I swapped the power supply, and the power light came on, but no activity. The Pi was moved to the office, where I connected it up to a monitor, and there was no sign of it booting.

I had half expected the SD card to have got corrupted when the power went off, so I put in a new one (with NOOBS on it), ran through the installation, set up a few basics via raspi-config (timezone, host name, enabled SSH), rebooted, and all was fine.

I returned the PI to its usual home, connected it back up to the network, and powered on. The power light came on, but nothing else. So back to the office with it. Again (as with the original SD card), nothing on the monitor.

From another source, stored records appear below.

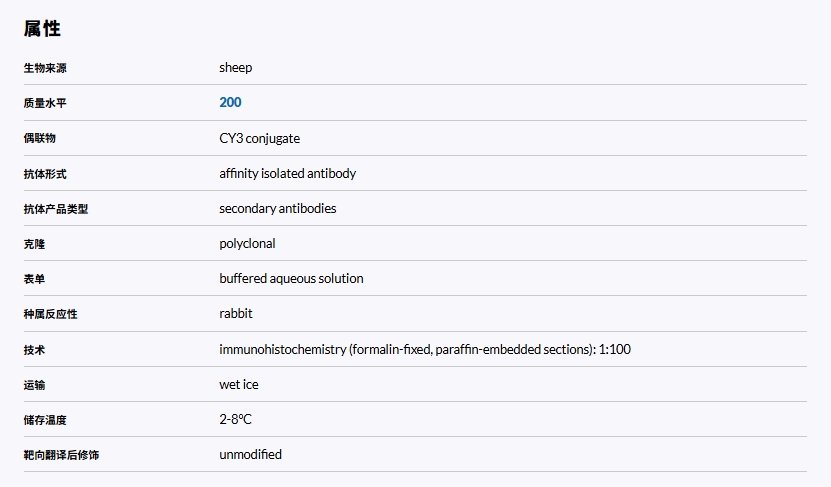The width and height of the screenshot is (831, 487).
Task: Click the 属性 section heading
Action: pyautogui.click(x=43, y=29)
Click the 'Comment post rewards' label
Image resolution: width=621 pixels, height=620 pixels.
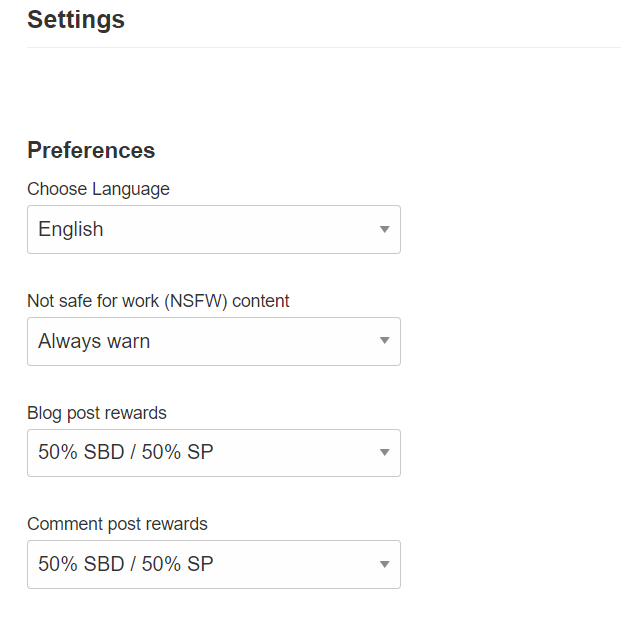tap(117, 524)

I dug out another PI, and tried the second card in that, and again no joy, so it looks as though sometime during the second power down / third boot, it had trashed the SD card. I tried another NOOBS SD card in the original PI, and this time it didn't even attempt to boot. Swapped the card into the spare PI, and away it went. So the second PI and the third card combination seems to have worked. It has now been running for 24 hours or so, and seems happy.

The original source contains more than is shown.